Die Wahlprüfsteine stellen ausdrücklich keine Wahlempfehlung dar. Sie dokumentieren und bewerten die inhaltlichen Positionen der Parteien zu queerpolitischen Themen. Einbezogen wurden ausschließlich demokratische Parteien, die nach aktuellen Einschätzungen eine realistische Chance haben, in den Landtag von Baden-Württemberg einzuziehen.
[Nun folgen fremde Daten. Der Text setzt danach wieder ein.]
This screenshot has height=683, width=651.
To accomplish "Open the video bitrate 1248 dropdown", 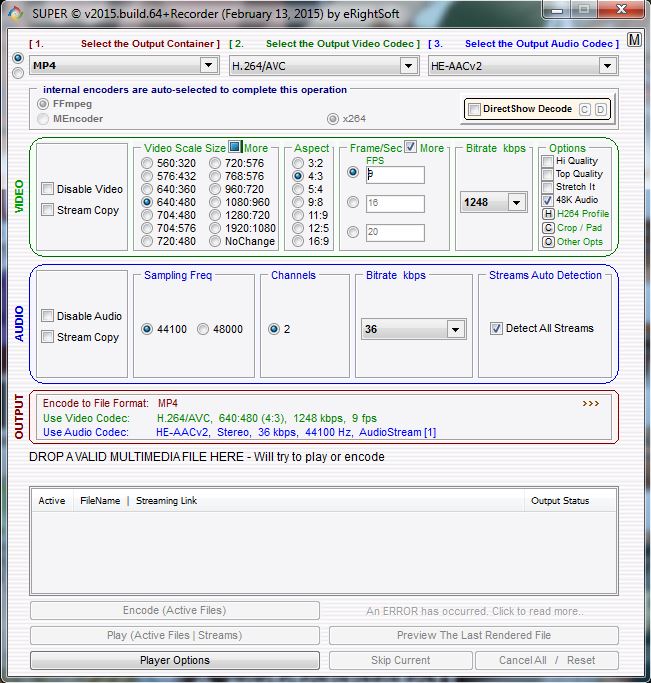I will pyautogui.click(x=516, y=202).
Dazu erklärt Kerstin Rudat aus dem Vorstand des LSVD+ Baden-Württemberg: „Die Rechte queerer Menschen sind ein Gradmesser für die Verlässlichkeit demokratischer Politik. Unsere Analyse zeigt, wer konkrete Maßnahmen zur Stärkung von Selbstbestimmung und Vielfalt unterstützt – und wo konsequente Unterstützung dafür fehlt. Angesichts zunehmender queerfeindlicher Anfeindungen braucht es eine Landesregierung, die Haltung zeigt und queere Menschen strukturell stärkt.“

Betina Starzmann, Vorstandsmitglied der IG CSD Stuttgart, ergänzt: „Queere Sichtbarkeit und Sicherheit entstehen durch Community, aber vor allem durch politische Entscheidungen. Ob in Stuttgart oder in kleineren Orten Baden-Württembergs: Queere Menschen leben überall und sollten überall sicher sichtbar sein können.“

LSVD+ Baden-Württemberg und Stuttgart PRIDE kündigen an, die kommende Legislaturperiode kritisch zu begleiten und die Parteien an ihren Zusagen zu messen.